Design Biennial Boston Brings Four Architectural Installations to the Greenway

The works exhibit emerging local talent and will remain on view through September.

The fourth Design Biennial Boston, a showcase of the city’s emerging talents in architecture, landscaping, and design, kicked off with an opening reception last night, bringing four site-specific installations to the Rose Kennedy Greenway through September.

The program, sponsored by the Mayor’s Office of New Urban Mechanics, the Boston Art Commission, pinkcomma gallery, BSA Space, and the Greenway, held an open call for entries earlier this year. In March, a panel of distinguished professionals and academics within the design field chose the four winning firms—Christina Parreño Architecture, GLD, Landing Studio, and MASS Design Group. Each team received a $1,000 honorarium and a budget of $4,000 to create installations for the Greenway.

“Boston has a vibrant talent pool of designers, and these four installations remind us of how creative artists can be when given opportunities,” said Mayor Walsh in a press release. “Boston is on its way to becoming a municipal arts leader, and implementing this type of exciting and thoughtful work into the public realm is what gets us closer to that goal.”

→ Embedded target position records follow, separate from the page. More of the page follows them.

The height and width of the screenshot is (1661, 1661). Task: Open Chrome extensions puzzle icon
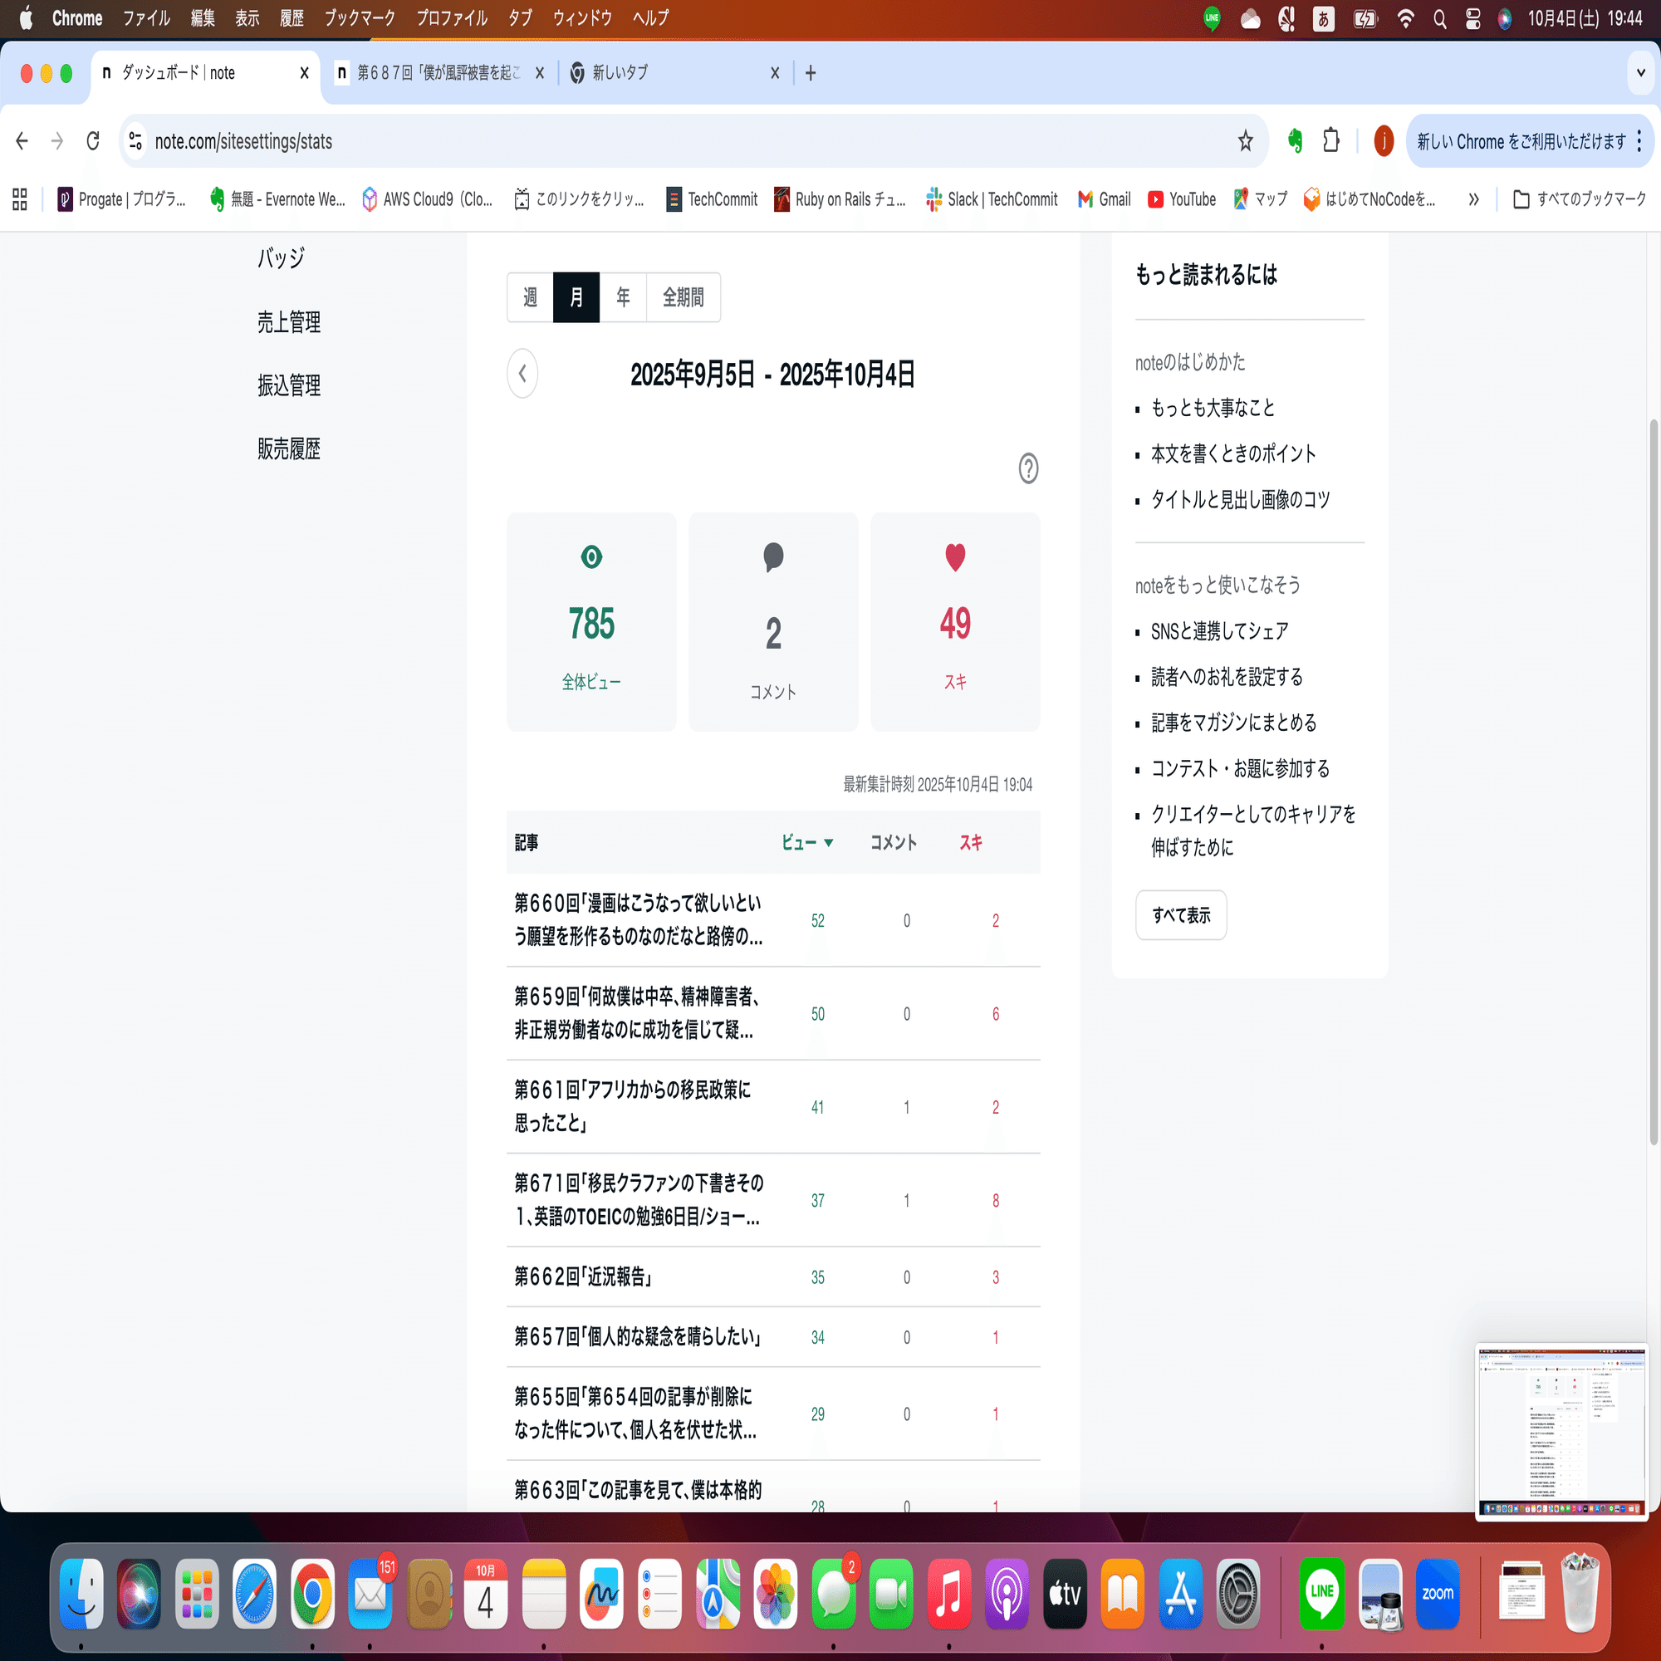pyautogui.click(x=1331, y=141)
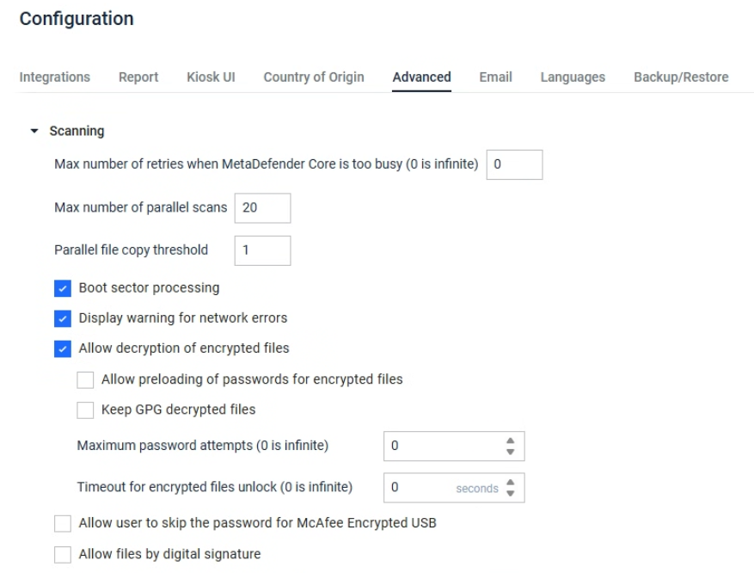Turn off Allow decryption of encrypted files

coord(62,348)
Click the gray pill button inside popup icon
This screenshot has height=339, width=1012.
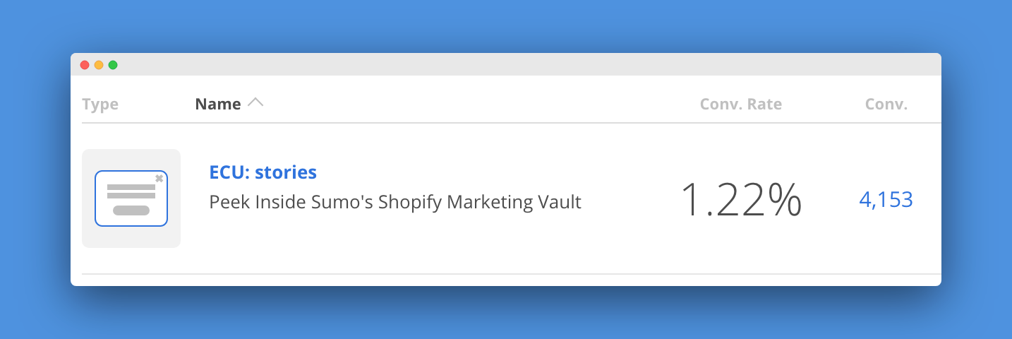[131, 210]
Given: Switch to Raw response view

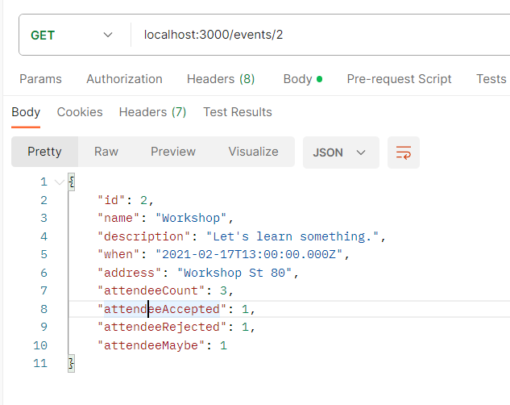Looking at the screenshot, I should [x=106, y=152].
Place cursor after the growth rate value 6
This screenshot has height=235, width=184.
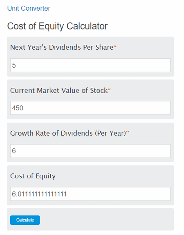(x=16, y=151)
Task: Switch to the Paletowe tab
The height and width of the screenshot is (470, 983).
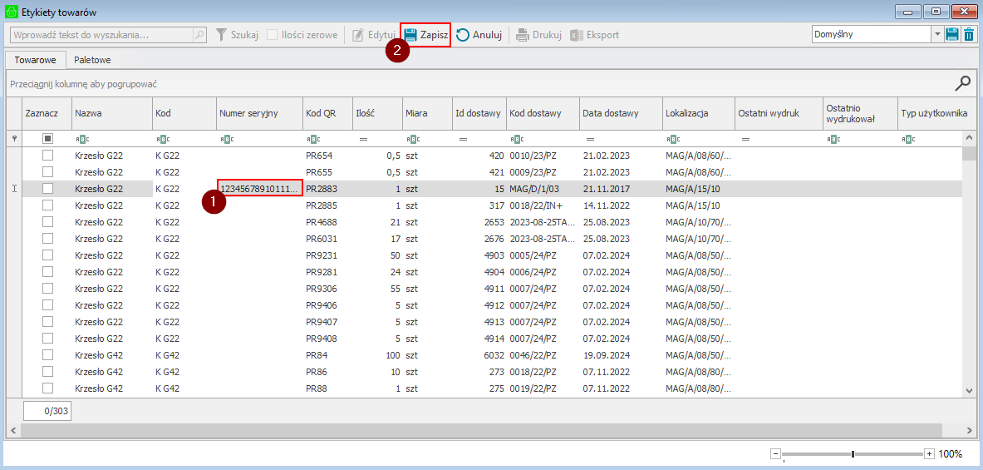Action: [x=92, y=60]
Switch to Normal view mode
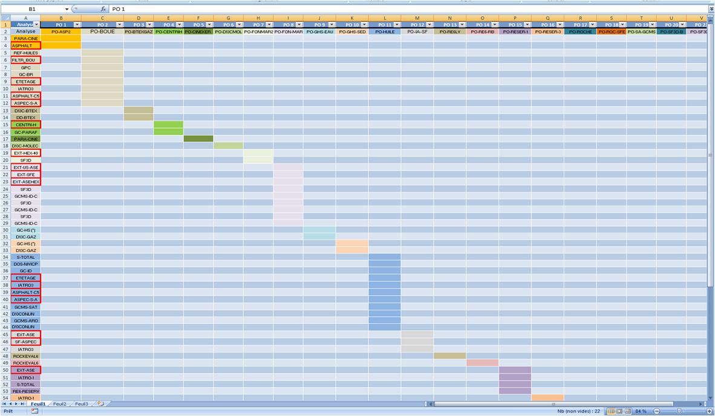 (611, 411)
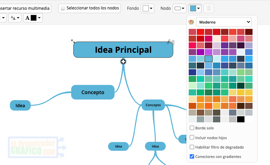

The resulting installations include a 17-foot high landmark constructed from 350 custom-fabricated glass blocks, an interior space consisting of a series of chambers enclosed by resin-infused fiberglass, a field of 18 reconstituted wharf pilings that were recycled from a Boston Harbor shipyard, and a lattice-like intimate gathering space created from more than 1,000 wood and metal components.

Additionally, each team’s previous design work and ideas behind the installations, are presented in an exhibit at BSA Space on Congress Street. Visitors are encouraged to tour the exhibit and then make their way onto the Greenway, where the works are dispersed underneath Janet Echelman’s monumental floating sculpture.


Photos provided

 

The Design Biennial Boston works are located on two blocks along Atlantic Avenue, the first with three installations between Congress and Pearl Streets, the second with one installation nearest to High Street. They will remain on view through September 25. The accompanying exhibit is located at BSA Space inside the Atlantic Wharf building on 290 Congress Street, Suite 200.